=== Begin Enclosure ===
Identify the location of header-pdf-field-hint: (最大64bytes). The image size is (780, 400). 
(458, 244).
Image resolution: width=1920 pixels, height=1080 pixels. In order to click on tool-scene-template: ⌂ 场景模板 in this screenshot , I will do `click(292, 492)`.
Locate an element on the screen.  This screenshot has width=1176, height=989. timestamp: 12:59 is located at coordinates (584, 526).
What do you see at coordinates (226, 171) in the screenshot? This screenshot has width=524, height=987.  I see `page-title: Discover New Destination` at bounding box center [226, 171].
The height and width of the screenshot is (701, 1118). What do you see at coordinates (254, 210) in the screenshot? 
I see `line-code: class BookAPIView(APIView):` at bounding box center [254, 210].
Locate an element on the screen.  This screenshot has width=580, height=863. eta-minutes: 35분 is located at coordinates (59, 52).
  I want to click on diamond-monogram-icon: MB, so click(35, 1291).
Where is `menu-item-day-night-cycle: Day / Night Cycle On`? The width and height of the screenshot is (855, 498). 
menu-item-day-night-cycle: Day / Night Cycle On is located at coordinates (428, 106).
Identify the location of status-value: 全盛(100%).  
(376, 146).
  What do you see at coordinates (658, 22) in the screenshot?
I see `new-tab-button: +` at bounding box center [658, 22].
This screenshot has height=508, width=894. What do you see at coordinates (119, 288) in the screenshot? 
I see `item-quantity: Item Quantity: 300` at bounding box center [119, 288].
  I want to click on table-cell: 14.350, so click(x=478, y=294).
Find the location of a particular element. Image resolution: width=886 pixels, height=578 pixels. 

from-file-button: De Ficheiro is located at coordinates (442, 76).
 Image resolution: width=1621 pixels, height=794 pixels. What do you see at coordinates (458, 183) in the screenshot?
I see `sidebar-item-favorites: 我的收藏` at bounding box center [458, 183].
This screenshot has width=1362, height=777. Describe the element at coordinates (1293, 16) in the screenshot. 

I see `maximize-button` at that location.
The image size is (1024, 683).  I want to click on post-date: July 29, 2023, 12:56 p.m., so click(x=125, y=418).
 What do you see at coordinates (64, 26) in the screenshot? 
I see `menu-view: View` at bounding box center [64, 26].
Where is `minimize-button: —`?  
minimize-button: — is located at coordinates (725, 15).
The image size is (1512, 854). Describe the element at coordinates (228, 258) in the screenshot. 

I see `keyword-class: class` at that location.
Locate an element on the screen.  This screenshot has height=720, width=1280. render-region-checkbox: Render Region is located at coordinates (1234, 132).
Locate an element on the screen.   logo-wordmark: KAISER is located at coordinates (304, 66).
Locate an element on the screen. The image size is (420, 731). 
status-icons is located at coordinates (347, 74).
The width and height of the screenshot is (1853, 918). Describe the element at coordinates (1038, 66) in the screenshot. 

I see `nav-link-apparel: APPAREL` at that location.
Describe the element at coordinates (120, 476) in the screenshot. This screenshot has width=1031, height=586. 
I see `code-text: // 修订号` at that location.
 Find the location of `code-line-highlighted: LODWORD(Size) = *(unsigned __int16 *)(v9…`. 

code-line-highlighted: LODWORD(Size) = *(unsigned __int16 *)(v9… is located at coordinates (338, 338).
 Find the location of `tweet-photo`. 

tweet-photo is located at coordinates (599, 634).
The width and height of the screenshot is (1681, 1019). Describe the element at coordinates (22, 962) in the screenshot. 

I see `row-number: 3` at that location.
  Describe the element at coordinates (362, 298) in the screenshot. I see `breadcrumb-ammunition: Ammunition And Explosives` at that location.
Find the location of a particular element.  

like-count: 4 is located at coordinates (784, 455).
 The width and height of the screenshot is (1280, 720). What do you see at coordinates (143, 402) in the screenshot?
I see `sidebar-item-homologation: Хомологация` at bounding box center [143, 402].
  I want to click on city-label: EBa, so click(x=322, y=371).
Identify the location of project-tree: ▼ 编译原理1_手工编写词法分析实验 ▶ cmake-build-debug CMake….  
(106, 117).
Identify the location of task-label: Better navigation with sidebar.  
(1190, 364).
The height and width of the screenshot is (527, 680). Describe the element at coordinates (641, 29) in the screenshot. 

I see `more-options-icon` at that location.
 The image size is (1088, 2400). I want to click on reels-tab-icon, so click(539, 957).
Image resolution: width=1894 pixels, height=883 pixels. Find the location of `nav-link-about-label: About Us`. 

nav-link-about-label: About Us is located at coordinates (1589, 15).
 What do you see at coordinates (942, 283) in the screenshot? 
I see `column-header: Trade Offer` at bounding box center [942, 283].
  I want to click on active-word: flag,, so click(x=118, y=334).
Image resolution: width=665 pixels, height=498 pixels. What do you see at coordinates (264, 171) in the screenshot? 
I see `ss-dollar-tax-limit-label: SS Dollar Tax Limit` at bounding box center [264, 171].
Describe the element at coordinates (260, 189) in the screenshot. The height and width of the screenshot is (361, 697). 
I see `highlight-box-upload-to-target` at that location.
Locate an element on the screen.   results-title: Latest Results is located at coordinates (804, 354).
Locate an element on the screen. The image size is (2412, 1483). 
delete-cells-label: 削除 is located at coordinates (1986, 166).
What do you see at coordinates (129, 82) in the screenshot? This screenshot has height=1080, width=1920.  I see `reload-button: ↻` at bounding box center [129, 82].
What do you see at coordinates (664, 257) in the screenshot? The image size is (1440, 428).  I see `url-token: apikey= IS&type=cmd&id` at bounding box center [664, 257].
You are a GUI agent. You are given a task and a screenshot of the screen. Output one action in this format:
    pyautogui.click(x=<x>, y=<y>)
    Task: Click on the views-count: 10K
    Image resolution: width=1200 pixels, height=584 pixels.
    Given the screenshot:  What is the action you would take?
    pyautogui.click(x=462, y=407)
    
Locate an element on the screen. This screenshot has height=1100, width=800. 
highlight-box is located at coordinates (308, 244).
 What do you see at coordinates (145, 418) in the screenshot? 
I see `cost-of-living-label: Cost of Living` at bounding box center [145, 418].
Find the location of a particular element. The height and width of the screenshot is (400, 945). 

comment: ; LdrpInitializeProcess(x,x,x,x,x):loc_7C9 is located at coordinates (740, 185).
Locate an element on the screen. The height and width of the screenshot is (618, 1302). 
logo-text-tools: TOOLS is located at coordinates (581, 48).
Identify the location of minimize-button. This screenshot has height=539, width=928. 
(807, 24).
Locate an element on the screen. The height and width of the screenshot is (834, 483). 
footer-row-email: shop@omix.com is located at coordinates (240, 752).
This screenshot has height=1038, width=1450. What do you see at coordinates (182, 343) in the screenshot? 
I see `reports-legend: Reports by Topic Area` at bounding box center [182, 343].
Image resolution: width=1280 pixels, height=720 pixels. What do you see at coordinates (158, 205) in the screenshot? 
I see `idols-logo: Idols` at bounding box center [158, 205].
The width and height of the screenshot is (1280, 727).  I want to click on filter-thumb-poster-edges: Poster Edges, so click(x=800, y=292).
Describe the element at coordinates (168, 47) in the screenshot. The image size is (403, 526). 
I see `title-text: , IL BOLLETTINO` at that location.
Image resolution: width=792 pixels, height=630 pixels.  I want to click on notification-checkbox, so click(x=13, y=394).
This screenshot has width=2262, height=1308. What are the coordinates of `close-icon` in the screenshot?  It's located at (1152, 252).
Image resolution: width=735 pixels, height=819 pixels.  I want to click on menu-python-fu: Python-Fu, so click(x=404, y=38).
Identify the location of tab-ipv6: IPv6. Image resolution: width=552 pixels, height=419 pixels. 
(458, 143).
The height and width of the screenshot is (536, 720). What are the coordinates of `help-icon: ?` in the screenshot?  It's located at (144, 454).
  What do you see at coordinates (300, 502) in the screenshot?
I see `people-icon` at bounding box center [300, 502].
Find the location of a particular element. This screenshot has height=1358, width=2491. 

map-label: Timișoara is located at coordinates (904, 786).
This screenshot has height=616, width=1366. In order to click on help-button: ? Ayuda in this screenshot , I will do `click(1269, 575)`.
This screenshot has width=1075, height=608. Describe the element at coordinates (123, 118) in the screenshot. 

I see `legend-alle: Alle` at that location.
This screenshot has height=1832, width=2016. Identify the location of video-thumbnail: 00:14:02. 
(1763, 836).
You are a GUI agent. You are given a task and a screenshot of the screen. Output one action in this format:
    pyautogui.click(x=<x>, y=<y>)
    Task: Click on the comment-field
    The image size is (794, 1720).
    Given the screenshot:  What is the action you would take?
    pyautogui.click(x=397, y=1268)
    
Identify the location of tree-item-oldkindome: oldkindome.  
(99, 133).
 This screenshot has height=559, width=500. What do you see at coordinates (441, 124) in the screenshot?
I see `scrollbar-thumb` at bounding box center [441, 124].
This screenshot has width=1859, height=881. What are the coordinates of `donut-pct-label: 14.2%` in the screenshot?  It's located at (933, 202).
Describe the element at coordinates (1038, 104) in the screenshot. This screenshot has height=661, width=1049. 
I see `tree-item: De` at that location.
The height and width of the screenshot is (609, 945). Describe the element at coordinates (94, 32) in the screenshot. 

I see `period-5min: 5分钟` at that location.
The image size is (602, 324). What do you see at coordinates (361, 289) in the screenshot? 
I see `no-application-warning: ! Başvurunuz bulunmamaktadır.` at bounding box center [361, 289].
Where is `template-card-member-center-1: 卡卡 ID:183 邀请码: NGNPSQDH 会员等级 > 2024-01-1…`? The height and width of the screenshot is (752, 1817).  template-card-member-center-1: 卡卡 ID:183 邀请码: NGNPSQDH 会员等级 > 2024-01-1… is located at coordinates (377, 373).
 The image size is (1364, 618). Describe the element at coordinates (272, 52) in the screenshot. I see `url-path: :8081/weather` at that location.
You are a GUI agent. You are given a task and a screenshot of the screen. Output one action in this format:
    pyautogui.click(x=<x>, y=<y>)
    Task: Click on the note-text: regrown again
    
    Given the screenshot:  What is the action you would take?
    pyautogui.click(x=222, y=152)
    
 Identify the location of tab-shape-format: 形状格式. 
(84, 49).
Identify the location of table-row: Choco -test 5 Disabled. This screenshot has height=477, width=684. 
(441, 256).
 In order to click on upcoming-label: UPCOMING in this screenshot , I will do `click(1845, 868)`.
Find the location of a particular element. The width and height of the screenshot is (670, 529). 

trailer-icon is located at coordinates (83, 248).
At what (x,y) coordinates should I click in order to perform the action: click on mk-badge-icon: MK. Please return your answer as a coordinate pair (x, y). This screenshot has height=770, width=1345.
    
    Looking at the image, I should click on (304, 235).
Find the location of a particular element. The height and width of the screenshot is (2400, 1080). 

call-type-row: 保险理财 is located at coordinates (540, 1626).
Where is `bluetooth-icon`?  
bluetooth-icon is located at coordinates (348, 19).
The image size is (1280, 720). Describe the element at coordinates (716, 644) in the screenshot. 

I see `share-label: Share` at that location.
=== End Enclosure ===
> **WORK REQUEST**
Rewrite the lines from the one containing "In order to click on upcoming-label: UPCOMING" through the one containing "Looking at the", changing "particular element" to "specific element" and leaving everything else unchanged.

> **ANSWER TO THIS PROBLEM**
 In order to click on upcoming-label: UPCOMING in this screenshot , I will do `click(1845, 868)`.
Find the location of a specific element. The width and height of the screenshot is (670, 529). 

trailer-icon is located at coordinates (83, 248).
At what (x,y) coordinates should I click in order to perform the action: click on mk-badge-icon: MK. Please return your answer as a coordinate pair (x, y). This screenshot has height=770, width=1345.
    
    Looking at the image, I should click on (304, 235).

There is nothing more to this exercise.